- Opening Delimiter -

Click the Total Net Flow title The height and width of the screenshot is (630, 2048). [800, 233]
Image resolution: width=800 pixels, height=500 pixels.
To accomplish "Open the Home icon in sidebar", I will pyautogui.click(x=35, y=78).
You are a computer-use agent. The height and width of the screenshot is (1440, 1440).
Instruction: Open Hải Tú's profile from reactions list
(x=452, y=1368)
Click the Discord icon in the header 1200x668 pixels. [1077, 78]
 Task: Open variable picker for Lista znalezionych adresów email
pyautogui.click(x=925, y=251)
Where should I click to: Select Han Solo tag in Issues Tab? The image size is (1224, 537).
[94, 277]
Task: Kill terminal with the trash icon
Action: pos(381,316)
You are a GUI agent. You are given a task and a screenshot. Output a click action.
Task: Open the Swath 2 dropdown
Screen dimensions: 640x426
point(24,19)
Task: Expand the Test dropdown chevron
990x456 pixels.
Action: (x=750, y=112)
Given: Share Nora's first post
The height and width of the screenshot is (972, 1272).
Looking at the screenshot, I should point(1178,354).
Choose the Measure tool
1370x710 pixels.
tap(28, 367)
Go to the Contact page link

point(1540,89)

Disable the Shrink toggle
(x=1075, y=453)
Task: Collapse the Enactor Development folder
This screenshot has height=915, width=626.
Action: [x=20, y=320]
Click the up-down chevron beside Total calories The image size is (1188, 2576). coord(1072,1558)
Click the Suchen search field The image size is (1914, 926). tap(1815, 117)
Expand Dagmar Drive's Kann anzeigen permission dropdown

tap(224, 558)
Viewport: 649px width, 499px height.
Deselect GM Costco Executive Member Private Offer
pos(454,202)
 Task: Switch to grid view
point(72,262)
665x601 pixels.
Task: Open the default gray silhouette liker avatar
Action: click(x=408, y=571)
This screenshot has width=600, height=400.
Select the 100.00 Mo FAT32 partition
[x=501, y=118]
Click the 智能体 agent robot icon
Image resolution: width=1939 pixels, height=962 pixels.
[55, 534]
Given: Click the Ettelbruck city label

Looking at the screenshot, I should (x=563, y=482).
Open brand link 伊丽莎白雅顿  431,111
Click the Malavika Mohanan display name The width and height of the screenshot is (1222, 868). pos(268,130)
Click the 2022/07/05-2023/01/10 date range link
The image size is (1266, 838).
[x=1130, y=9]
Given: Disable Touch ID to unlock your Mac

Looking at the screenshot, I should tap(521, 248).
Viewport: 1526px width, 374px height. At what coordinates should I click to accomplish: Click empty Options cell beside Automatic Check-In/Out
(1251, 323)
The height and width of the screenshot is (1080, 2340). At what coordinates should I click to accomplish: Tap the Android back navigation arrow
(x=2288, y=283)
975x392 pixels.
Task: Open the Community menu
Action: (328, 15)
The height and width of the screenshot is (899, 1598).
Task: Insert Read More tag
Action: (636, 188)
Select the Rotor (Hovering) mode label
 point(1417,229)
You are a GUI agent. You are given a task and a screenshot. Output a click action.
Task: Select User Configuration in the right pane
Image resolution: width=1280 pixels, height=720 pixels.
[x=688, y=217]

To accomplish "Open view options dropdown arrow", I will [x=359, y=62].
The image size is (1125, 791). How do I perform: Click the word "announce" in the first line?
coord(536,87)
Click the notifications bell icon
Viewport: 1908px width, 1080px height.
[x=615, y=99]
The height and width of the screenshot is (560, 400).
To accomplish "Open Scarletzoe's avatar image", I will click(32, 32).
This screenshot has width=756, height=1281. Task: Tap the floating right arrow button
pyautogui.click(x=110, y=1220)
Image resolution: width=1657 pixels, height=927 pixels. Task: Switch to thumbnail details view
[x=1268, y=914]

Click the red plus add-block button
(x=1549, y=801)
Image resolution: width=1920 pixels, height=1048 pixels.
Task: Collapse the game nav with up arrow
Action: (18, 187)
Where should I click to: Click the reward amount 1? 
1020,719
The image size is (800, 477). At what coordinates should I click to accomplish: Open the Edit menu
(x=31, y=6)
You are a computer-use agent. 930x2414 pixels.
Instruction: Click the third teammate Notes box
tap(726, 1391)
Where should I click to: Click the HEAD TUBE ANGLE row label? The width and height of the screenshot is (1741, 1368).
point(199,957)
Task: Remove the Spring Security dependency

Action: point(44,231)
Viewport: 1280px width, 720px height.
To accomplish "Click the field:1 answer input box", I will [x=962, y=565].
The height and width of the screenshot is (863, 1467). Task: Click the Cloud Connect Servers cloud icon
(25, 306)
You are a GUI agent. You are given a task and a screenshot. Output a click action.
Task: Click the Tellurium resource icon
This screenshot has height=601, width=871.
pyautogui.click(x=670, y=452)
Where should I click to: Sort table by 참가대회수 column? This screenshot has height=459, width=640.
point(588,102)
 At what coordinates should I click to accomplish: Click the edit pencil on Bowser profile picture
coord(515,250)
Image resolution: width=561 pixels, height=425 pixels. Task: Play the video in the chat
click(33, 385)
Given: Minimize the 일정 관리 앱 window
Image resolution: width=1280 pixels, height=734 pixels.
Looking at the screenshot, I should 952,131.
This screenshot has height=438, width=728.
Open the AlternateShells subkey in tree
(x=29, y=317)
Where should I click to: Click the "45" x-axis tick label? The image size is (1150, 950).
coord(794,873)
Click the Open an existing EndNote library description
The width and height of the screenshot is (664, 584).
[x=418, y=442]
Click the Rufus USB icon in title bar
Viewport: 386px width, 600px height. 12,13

- Closing Delimiter -

#### Your goal
For each line in the records that holds "Total", show that line as it stands.

#### Written response
Click the Total Net Flow title The height and width of the screenshot is (630, 2048). [800, 233]
Click the up-down chevron beside Total calories The image size is (1188, 2576). coord(1072,1558)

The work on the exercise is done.